● **PASSAGE**:
* Start *

# ShopTemp's Kingston Taiwan cards are legit



## Costello (Apr 23, 2010)

Hello,

there were some concerns regarding the Kingston Taiwan cards that people received from ShopTemp!
some people jumped to conclusion and thought those were fake ones... well they're not.

I have asked a series of questions to the ShopTemp manager & product purchaser. 
Here are the questions and direct answers:


*1. Where do the carts come from ?*
The Kingston carts are from Kingston Taiwan ( http://www.kingston.com/taiwan/flashmemory/default.asp ) 
They are imported from Taiwan to Hong-Kong, then from Hong-Kong to ShenZhen.

*2. Why is the serial number not correct?*
The cart is imported from Taiwan to Hong-Kong, and then from Hong-Kong to Shenzhen.
Because Kingston is a well-known and recognized brand, importing those cards results in very high import taxes.
The solution that the retailers have found to avoid taxes (the retailer = whoever sells those cards to ShopTemp in the first place) is to remove any original packaging/labelling before importing. When the card is safe and arrives on site on the market, they put the microSD card back into some new packaging. But you still get the real card anyway. Whatever number you may find is not 

*3. Why does the packaging not look good/original ?*
For all the reasons mentionned above.

*4. I found the same cards on other sites...*
The *exact* same cards, purchased from the same marketplace, same retailers, can be found on many websites. Quoting a few:
0shippingzone.com, gamezway.com, ishopvideogame.com, gameyeeeah.com, extremejeux.com, r4ds-ds.com, r4ds-r4i.com, dealextreme (for the legit ones, we believe they also sell fakes), ....... All those shops sell the carts purchased on the Shenzhen market. These are not fakes, these are actual Kingston Taiwan cards. But we don't know if those shops are completely honest. Read next section.

*5. I still think it's fake!*
The card retailers perfectly know that there are fake and legit cards, because they sell both. When ShopTemp purchasers buy stock, they are asked to make a choice: do they want to buy legit cards or fake cards?
- 2GB fake Kingston cards' cost price is quite lesser than the official ones (it varies). 
- 2GB legit Kingston cards' cost price is over $5 (and they sell it for $8 or $7 when bundled with a flashcart. If a shop sells those for less than $5 or $6, these must be fake. Although shops can get a discount price for bulk purchases, for like 1000pcs at a time).
There is absolutely no doubt that ShopTemp purchases the legit ones. The difference between the fake and the legit ones is more than obvious.
I have requested to see an invoice from the retailers to show definitive proof. They said they will make sure to get an invoice next time they buy stock, and they will also be purchasing 1x fake card just to show you the ridiculously low cost price. I will post the invoice just here to show everyone.

*6. Why did it originally say 'Kingston Japan' ?*
It is sometimes possible to get stock of japanese Kingston cards, but they can't have that all the time. It's already sold out most of the time.
If someone has a link for legit taiwan cards vs legit japanese cards comparison, I'll post it here so that people can be made aware of the difference.

* End *

● **PROBLEM TO SOLVE**: Pick up the forum post about ShopTemp's Kingston Taiwan cards after its final sentence and carry it forward. The data after this plays no role in the work here.

● **INFORMATION SHOWN**:
* Start *

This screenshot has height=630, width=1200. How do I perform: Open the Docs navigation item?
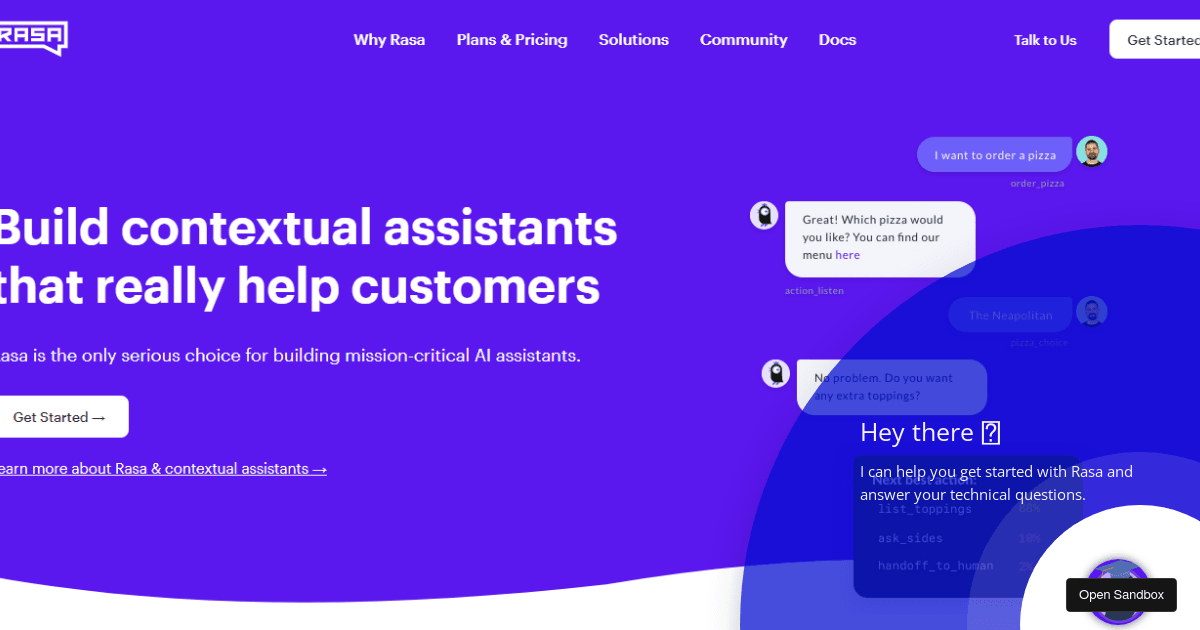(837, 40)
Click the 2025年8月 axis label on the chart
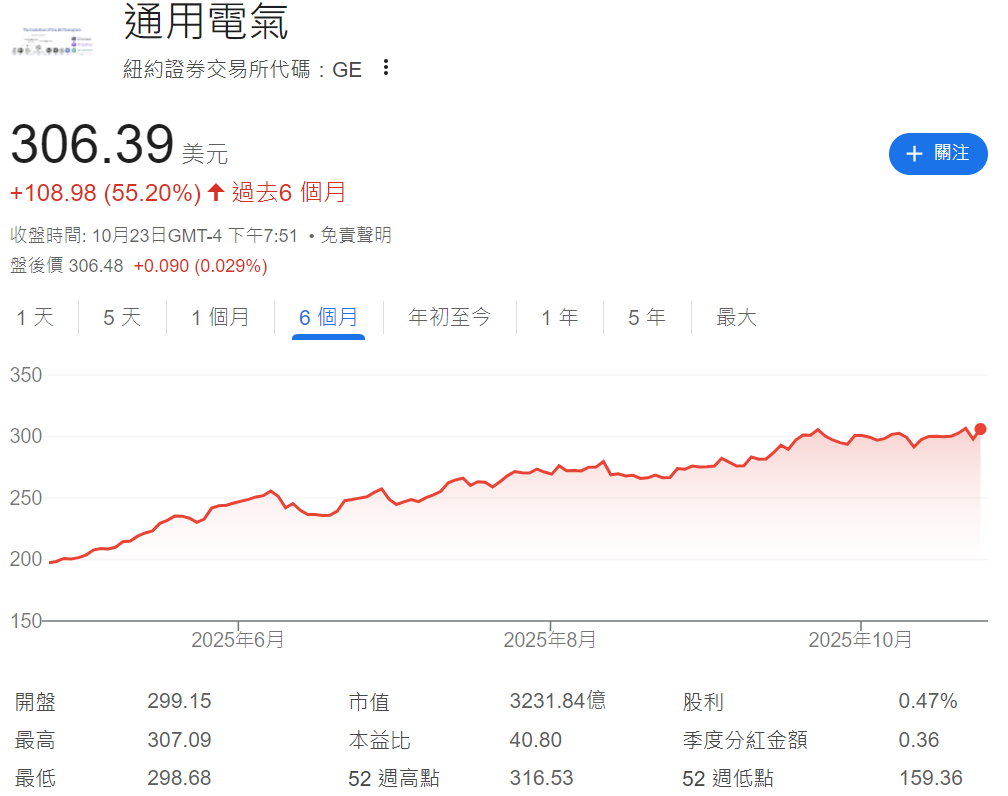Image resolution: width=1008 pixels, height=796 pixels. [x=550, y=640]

* End *

● **OUTPUT OF THE EXERCISE**:
But the most important anyway is the SDHC class; ShopTemp sells microSDHC class 2 and 4 cards. Again it depends on stock, sometimes retailers run out of class 4 cards. The information found on the product description page is accurate and updated as they get new stock.

*7. I definitely received a fake. The transfer rate is awful.*
Sadly 0% defect rate is impossible, there can be several reasons why YOUR particular card is not satisfying:
- your card might just be defective, that happens.
- when purchasing large stock from retailers (ShopTemp usually buys 500pcs at a time) retailers will not hesitate to slip in some fake cards to reduce their costs... that's really dishonest from them and particularly annoying for shops which then get complaints from customers.
- the included microSD card readers is not always top quality, to say the least.
If you do receive a fake (again chances of that happening are extremely low), you can obviously contact the support to get a refund or exchange.


So anyway, jumping to conclusions is bad, especially when you are not on site to back up your claims 
	

	
	
		
		

		
			




Better be completely sure before you accuse someone if you don't want to look like an idiot afterwards. 
	

	
	
		
		

		
		
	


	



The 3 GBAtemp admins (Shaun, Ace and myself) have worked hard to find a completely reliable partner, they are really serious about it and our partnership includes a very important clause: to make business with GBAtemp the condition is that they must sell 100% legit products. No flashcart fakes, no memory card fakes, etc. .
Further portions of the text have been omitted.